South of the Mason-Dixon Line, football is even bigger. In Tennessee’s mountainous east, Knoxville booms on Saturdays, as more than 100,000 fans cram into Neyland Stadium (the country’s second biggest) to sing “Rocky Top” at Volunteers games. It’s a sea of a daring orange – the Vol’s distinctive hue that matches daisies found around campus. Much activity lingers downtown, along restaurant-lined Gay Street and the riverfront Volunteer Landing, with a mile-long walkway, a self-guided country-music walking tour, steamboats and the gold-topped 200-foot Sunsphere observatory, a legacy from the World’s Fair held here in 1982. Two hours away by car sits the nations most visited park, the Great Smoky Mountains.

Oxford’s Ole Miss Rebels

Down in Mississippi, the Ole Miss Rebels in Oxford haven’t won a national championship since the year hometown-hero William Faulkner died (1962), but that doesn’t mean the football focus has lost any sound or fury. It’s a gorgeous, and surprisingly literary, town: Magnolias and dogwoods shade antebellum mansions and campus buildings. Before the game, eat some catfish at the old-school Taylor Grocery and see Faulkner’s home at Rowan Oak (both on Old Taylor Road), then go for a drive afterwards.

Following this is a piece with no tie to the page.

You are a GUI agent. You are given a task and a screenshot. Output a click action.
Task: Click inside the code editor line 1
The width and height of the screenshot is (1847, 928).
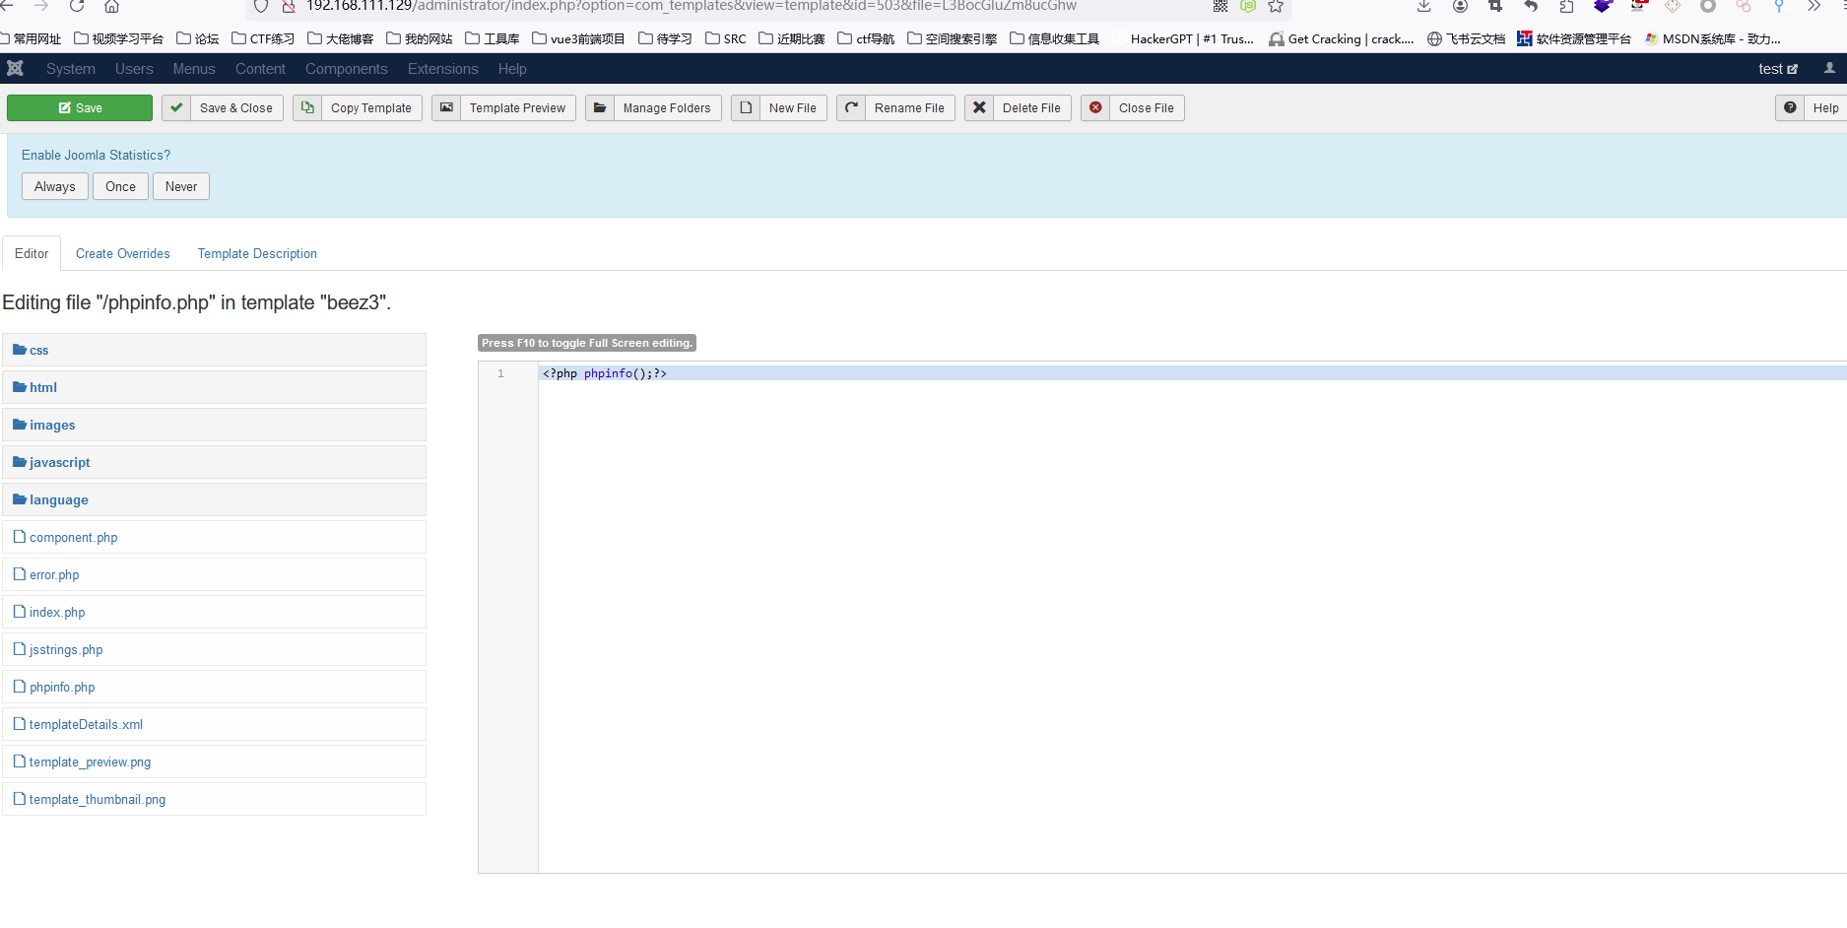pyautogui.click(x=887, y=374)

The tree-lined Natchez Trace Parkway follows an old Native American trail north through Tupelo (Elvis’ birthplace), or head to Clarksville, in the Mississippi Delta to the west, which is the hub of delta blues.

Crater Lake and Wizard Island

Crater Lake and Wizard Island.
© Roberto Gerometta Lonely Planet Images.

Lincoln’s Cornhuskers

If you’re crossing the country, stop for a “cornhead” hat at Lincoln, Neb., home to the beloved Cornhuskers and a superb, walkable center where you can visit the 1932 art deco state capitol, get steaks or vegetarian meals in the Haymarket District, and wander about the University of Nebraska. There are do-it-yourself Cornhusker walking-tour brochures to pick up at the Memorial Stadium (open to the public daily), but Saturday tickets are harder to scrape up (games have been sold out since JFK was president). Before hitting the road, take a look at O Street, supposedly the longest main street in the country, and head west (with a full tank) on two-lane Highway 2 through the 19,000-square-mile belly of Nebraska, the remote Sandhills.

Eugene’s Ducks

Out west, Eugene, Ore., is famously the home of Nike, but its Autzen Stadium is college football’s loudest (its standing-room-only crowd recorded a 125-decibel roar in 2006) – as are the space-age uniforms Nike designed for the Ducks. Fall Saturdays are also a wonderful time in Eugene with its lively downtown Saturday Market, filled with handicrafts, international foods, live bands and a fair share of aged hippies. Afterwards, drop by the Fifth Street Public Market, for food or a look at the waffle iron Nike used for its first sole tread, then ponder a few nearby attractions to take the car to: Old McKenzie Highway (Highway 242), to the east, climbs mountains for volcano views; Crater Lake, a couple hours southeast, is the country’s deepest lake; coastline Highway 101, an hour west, follows sand dunes along the coast.

Bio: Robert Reid is a freelance travel writer who has written a dozen Lonely Planet guidebooks (including "New York City" and "USA & Canada on a shoestring"), as well a free online guide to Vietnam (www.reidontravel.com). He lives in Brooklyn, New York.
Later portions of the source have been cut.